A star network is a computer network in which every computer is individually connected to a central point and therefore has its own dedicated connection. A star network has a star topology, a network topology that can be represented in the shape of a star. This setup is most commonly used for simple computer networks.

Within this network, all participants are equal. Communication between the different computers always passes through the fixed central point. This is usually a switch; earlier (before 2000) it was a hub. Each connected computer needs one cable, usually a CAT5E or CAT6A twisted‑pair cable.
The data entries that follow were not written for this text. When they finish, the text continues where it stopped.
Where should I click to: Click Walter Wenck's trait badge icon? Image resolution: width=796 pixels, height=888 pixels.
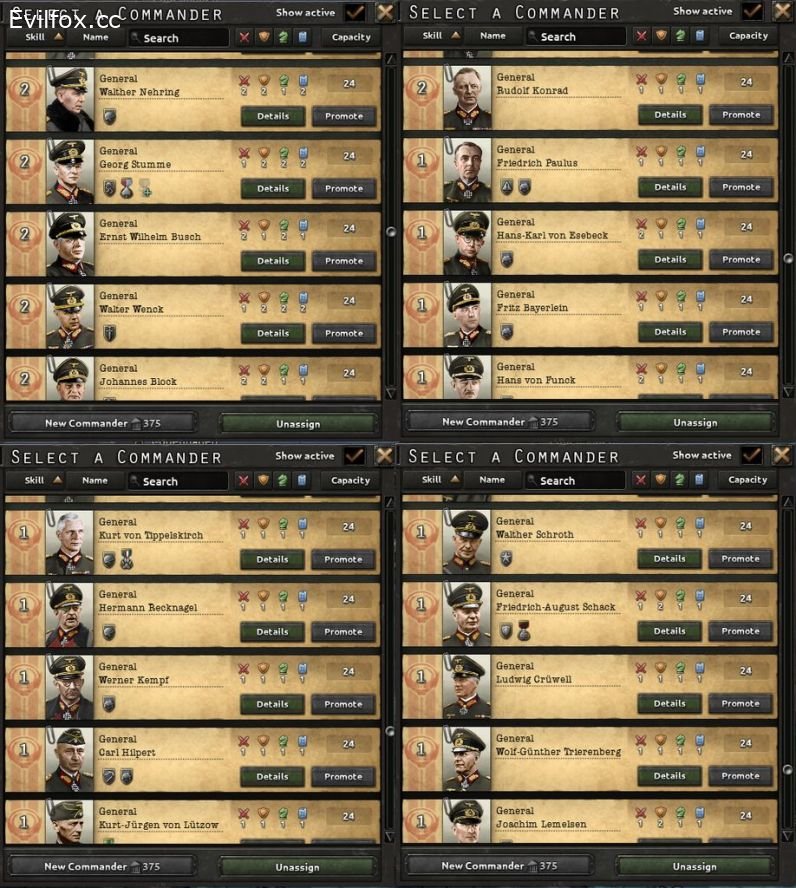point(109,333)
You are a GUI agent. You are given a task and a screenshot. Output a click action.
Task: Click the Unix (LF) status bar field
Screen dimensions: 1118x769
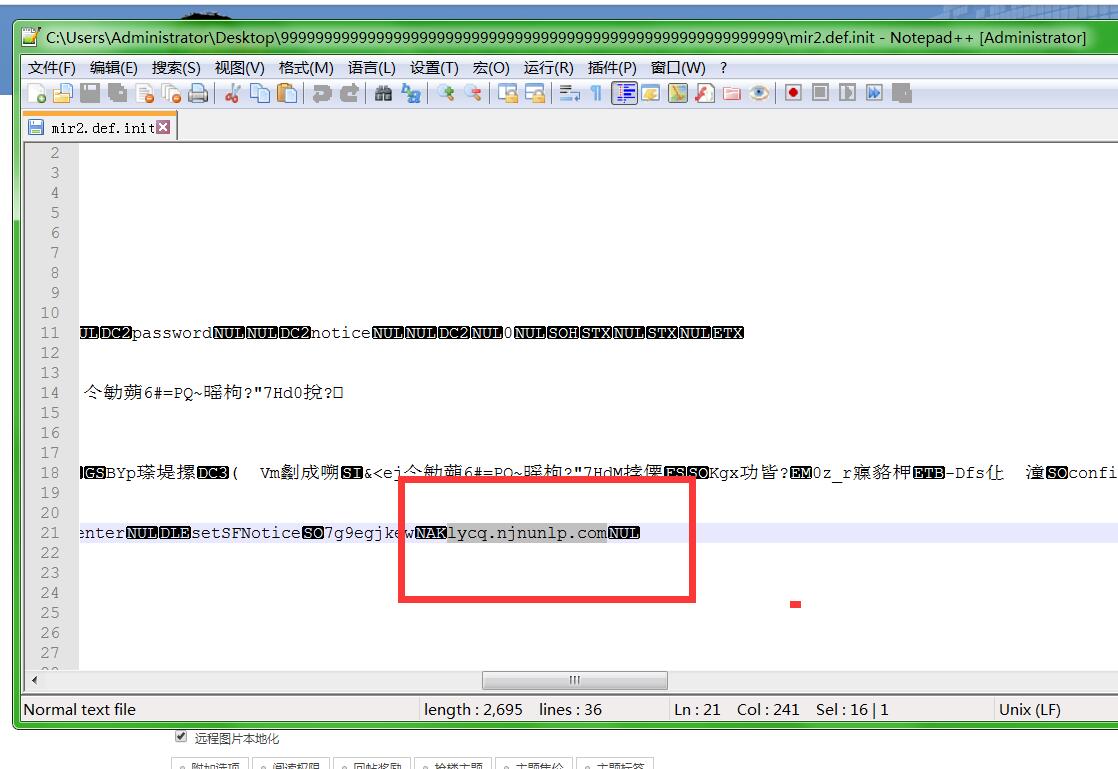1029,709
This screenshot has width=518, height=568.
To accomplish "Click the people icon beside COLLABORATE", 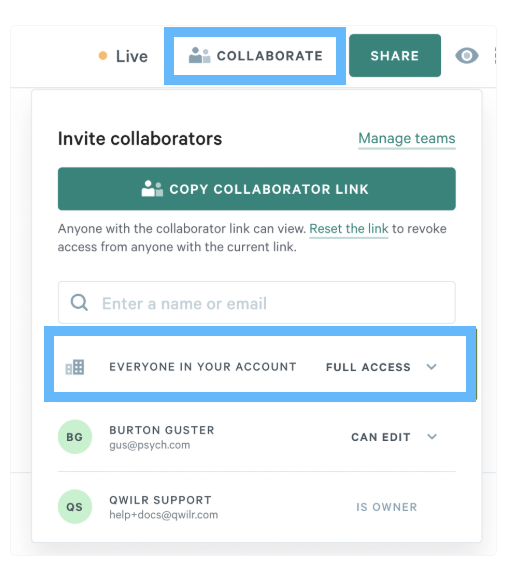I will [x=199, y=55].
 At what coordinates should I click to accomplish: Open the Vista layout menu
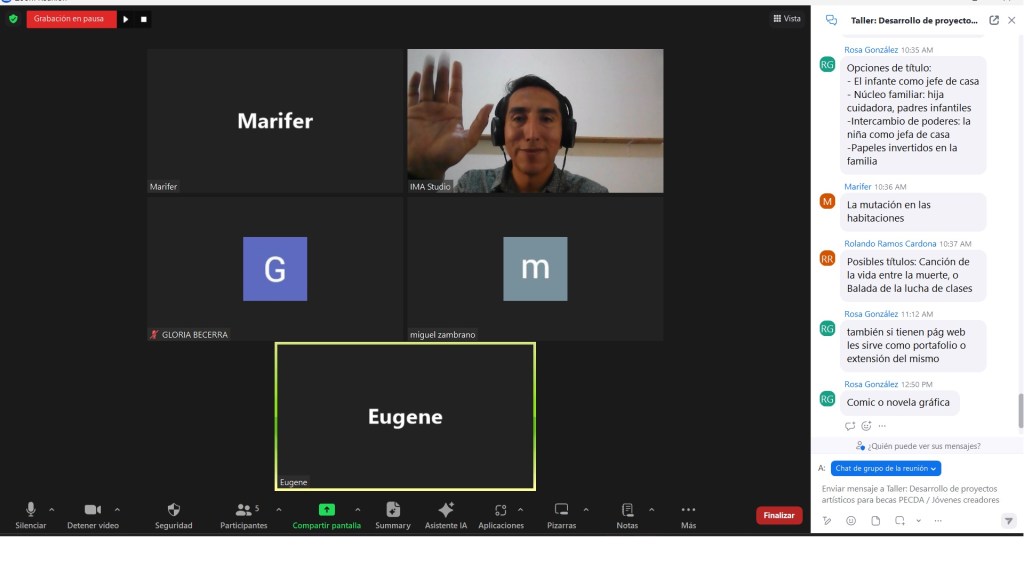(x=786, y=19)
Advantages of a star topology include the fact that a local problem or cable break does not affect the rest of the network.
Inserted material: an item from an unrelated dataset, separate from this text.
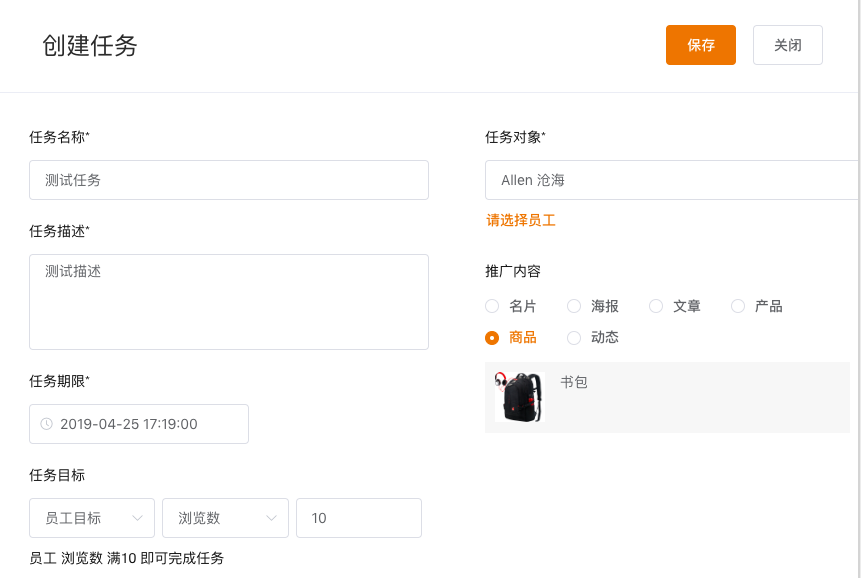Click the 书包 product name

tap(574, 382)
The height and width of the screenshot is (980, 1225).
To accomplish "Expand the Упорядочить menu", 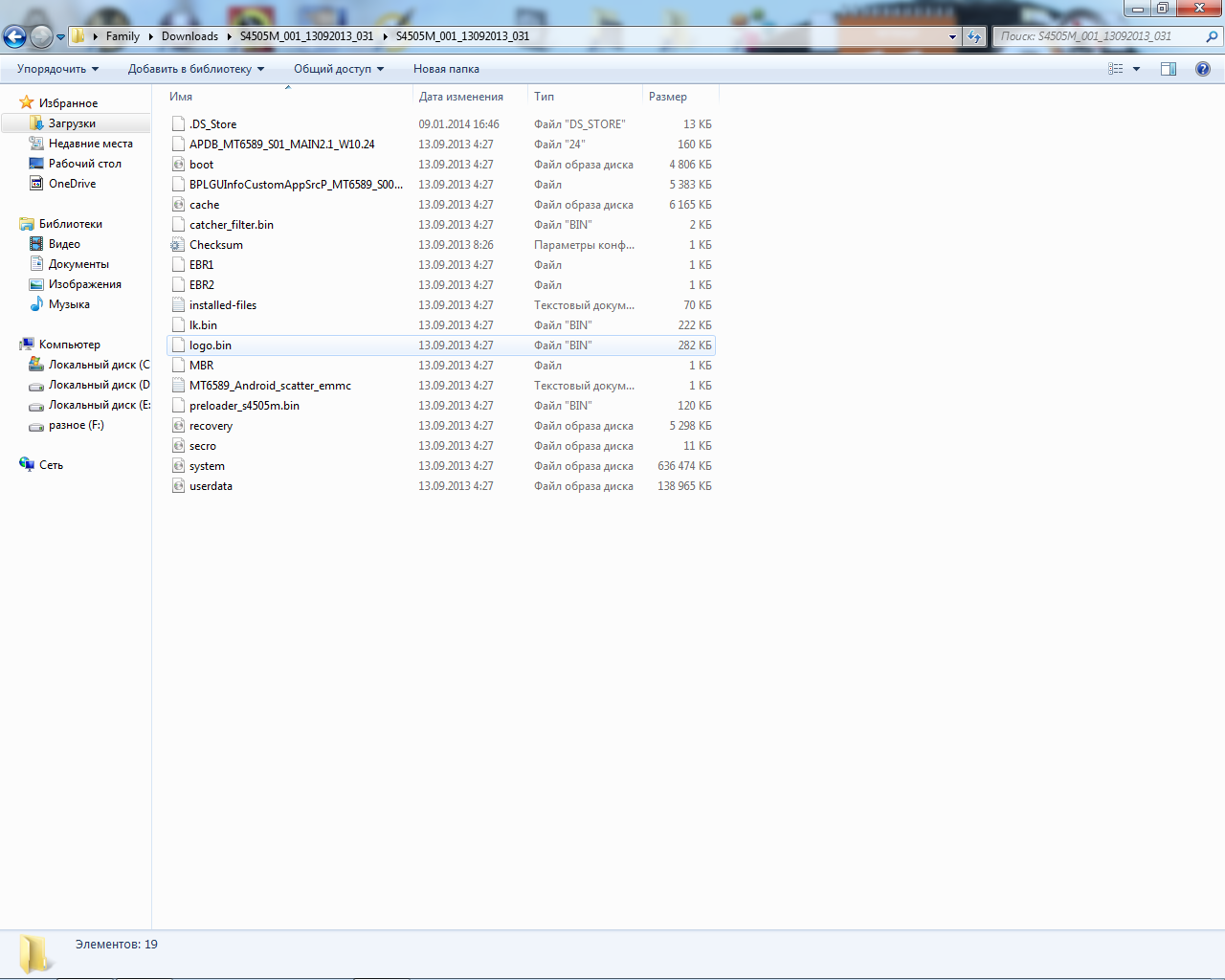I will pos(57,69).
Distributed-star topology (tree topology)

tree-topology

(Sometimes also called tree topology)

This network topology consists of interconnected stars, usually with a hierarchy of switches. Cisco refers to an access layer at the level of user devices, a distribution layer above that—dividing departments, floors, or buildings—and a core layer at the highest level.

In the example above, there are only two layers.

Below is a diagram of Cisco’s functional layering:

core-distri-access-layer-cisco

core – distribution – access layer


Mesh topology

In Wide Area Networking, point‑to‑point connections between two routers are often used. The resulting web of connections is called a mesh topology.

mesh-topology

Bus topology

bus-topology

The bus topology was the historical topology of Ethernet over coaxial cable—first 10Base5 and later 10Base2.

The consumer-level internet over cable (e.g., Telenet) is also a bus topology over coax.

Each network card is connected via a single cable. Every computer or server is connected to this “bus.” A signal from a source travels in both directions to all computers connected to the bus line until it reaches the intended recipient. If a machine’s MAC address does not match the destination MAC address in the Ethernet frame, the machine ignores the data. If the address does match, the data is accepted.

Disadvantages:
– A cable break renders the entire network unusable.
– Expanding the network is not simple (the coax must be pulled in a loop to the new connection points).
– Coax is more expensive than twisted pair.


Ring topology

ring-topology

The historical topology of IBM’s Token Ring and FDDI (Fiber Distributed Data Interface). In Token Ring, data is forwarded from one station to the next station in the ring. Physically, IBM’s Token Ring is actually a star network with hubs that connect end stations to the ring via a send and receive channel.

A token frame constantly circulates in the ring. Each station repeats the token frame and forwards it to the next station. Token frames regulate access control to the ring. A station that wants to transmit data must first receive and take the token before it can send. It then sets the token to “busy” and transmits its data. The destination sets the token back to “free.”


Documenting a network

When documenting a network, you actually need two diagrams:

1. The logical topology

logical-topology-3161

The logical topology allows you to quickly see how a network is structured hierarchically (the topologies described above).

2. The physical topology

physical-topology-3161

The physical topology allows you to quickly locate the cabling and network devices.